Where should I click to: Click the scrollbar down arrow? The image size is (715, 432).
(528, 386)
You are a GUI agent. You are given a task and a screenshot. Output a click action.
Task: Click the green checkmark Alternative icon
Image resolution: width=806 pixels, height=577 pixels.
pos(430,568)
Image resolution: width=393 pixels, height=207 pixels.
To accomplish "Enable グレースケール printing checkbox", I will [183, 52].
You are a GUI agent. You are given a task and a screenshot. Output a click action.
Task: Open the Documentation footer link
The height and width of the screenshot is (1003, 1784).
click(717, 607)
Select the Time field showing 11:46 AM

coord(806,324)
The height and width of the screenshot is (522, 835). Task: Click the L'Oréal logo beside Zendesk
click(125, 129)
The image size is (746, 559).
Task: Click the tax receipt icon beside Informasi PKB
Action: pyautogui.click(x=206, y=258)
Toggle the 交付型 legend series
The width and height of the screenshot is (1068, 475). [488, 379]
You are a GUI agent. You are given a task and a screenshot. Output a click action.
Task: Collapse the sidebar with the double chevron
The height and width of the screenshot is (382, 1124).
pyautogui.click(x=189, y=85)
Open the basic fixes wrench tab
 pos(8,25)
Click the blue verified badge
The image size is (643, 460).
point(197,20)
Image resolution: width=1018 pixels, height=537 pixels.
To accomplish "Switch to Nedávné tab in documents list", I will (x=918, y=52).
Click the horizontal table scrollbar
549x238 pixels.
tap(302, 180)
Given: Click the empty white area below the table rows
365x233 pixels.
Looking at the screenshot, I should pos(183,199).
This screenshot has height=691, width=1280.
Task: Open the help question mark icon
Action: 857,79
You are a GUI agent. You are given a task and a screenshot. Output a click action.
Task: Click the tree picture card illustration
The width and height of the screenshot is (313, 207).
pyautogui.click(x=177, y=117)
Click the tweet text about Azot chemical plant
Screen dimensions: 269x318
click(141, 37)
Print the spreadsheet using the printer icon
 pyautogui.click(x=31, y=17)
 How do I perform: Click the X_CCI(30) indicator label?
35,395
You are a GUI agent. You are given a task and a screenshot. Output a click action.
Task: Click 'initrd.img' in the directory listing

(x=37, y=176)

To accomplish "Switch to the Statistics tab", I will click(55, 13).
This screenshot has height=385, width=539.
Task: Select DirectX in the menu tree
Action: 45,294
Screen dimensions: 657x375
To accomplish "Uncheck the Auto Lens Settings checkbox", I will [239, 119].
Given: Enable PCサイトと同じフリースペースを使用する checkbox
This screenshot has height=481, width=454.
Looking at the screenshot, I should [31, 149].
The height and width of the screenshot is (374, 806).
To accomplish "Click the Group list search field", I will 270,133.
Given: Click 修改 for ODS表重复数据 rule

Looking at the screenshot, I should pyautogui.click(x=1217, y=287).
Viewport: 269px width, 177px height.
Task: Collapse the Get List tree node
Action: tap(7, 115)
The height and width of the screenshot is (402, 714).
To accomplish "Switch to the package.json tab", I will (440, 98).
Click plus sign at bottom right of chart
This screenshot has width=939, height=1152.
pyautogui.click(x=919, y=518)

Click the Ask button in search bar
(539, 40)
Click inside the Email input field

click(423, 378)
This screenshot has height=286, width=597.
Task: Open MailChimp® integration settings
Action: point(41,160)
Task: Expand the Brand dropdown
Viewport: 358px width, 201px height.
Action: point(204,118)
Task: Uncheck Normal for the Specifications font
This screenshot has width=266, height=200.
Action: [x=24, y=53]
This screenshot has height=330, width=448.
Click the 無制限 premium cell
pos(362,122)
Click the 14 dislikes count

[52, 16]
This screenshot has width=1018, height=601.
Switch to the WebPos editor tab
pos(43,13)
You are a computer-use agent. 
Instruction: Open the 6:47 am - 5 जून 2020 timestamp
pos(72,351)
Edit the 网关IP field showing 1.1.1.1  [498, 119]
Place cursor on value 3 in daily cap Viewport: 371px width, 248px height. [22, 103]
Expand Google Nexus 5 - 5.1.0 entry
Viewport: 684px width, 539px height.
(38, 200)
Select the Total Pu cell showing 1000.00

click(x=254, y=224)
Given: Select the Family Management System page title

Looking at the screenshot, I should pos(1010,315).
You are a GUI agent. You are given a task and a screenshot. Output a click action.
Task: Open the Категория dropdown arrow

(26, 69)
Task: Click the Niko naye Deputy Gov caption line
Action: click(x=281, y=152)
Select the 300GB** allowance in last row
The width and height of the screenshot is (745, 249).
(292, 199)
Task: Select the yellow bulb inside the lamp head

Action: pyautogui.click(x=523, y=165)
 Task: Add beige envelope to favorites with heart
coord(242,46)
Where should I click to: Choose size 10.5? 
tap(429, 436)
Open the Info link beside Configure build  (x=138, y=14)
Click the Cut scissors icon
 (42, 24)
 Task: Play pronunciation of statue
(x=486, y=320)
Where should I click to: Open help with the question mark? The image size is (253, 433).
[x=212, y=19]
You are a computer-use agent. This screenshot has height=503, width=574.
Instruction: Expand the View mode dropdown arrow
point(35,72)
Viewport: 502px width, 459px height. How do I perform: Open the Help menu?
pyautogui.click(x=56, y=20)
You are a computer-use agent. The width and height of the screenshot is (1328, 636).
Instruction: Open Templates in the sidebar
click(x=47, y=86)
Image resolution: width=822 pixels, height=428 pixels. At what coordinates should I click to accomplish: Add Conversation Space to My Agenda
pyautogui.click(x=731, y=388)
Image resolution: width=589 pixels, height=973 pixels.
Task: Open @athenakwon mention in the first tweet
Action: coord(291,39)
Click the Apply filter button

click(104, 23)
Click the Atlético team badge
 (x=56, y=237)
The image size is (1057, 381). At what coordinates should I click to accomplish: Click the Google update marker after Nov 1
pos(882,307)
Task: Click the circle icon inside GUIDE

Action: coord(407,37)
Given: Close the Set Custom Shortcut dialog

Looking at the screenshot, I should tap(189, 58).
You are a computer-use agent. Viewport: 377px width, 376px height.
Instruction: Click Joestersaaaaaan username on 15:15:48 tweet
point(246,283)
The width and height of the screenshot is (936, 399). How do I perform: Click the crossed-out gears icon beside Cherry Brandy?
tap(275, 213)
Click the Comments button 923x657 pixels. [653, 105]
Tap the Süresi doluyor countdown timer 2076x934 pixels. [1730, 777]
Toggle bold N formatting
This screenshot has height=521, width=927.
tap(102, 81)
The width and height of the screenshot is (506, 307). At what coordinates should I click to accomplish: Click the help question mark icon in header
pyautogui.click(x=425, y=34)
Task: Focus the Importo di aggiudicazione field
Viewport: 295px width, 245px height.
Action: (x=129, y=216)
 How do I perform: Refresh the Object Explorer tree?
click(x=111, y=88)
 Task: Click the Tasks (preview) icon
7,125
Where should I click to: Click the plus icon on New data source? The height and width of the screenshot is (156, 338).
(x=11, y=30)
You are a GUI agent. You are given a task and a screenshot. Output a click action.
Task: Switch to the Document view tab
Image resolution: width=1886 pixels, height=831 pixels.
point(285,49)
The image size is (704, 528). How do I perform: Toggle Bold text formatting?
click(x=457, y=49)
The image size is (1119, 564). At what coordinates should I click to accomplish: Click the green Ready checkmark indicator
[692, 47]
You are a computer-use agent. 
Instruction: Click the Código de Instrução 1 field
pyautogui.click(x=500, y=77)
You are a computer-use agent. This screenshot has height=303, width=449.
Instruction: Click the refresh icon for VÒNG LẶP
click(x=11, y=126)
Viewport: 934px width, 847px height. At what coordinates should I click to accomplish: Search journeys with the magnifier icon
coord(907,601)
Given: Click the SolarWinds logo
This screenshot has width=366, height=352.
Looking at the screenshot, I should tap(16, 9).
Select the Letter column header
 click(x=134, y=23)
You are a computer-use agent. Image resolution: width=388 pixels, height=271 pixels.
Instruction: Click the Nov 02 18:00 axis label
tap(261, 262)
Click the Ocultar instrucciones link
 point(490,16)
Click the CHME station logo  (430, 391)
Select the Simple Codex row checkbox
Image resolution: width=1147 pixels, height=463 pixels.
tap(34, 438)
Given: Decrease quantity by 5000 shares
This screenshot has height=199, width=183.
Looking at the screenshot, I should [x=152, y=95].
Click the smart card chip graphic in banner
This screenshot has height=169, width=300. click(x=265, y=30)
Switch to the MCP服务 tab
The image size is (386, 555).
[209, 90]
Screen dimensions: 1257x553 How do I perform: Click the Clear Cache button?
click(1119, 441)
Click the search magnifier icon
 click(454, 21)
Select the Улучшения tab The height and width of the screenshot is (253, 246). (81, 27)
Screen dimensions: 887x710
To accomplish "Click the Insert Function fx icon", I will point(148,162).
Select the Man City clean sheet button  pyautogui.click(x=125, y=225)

* [What is being asked]: Retype exactly the lines above, from the one with "Click the tweet" through the one with "The height and width of the screenshot is (374, 806).", inclusive.

* [Your solution]:
Click the tweet text about Azot chemical plant
Screen dimensions: 269x318
click(141, 37)
Print the spreadsheet using the printer icon
 pyautogui.click(x=31, y=17)
 How do I perform: Click the X_CCI(30) indicator label?
35,395
You are a GUI agent. You are given a task and a screenshot. Output a click action.
Task: Click 'initrd.img' in the directory listing

(x=37, y=176)

To accomplish "Switch to the Statistics tab", I will click(55, 13).
This screenshot has height=385, width=539.
Task: Select DirectX in the menu tree
Action: 45,294
Screen dimensions: 657x375
To accomplish "Uncheck the Auto Lens Settings checkbox", I will [239, 119].
Given: Enable PCサイトと同じフリースペースを使用する checkbox
This screenshot has height=481, width=454.
Looking at the screenshot, I should [31, 149].
The height and width of the screenshot is (374, 806).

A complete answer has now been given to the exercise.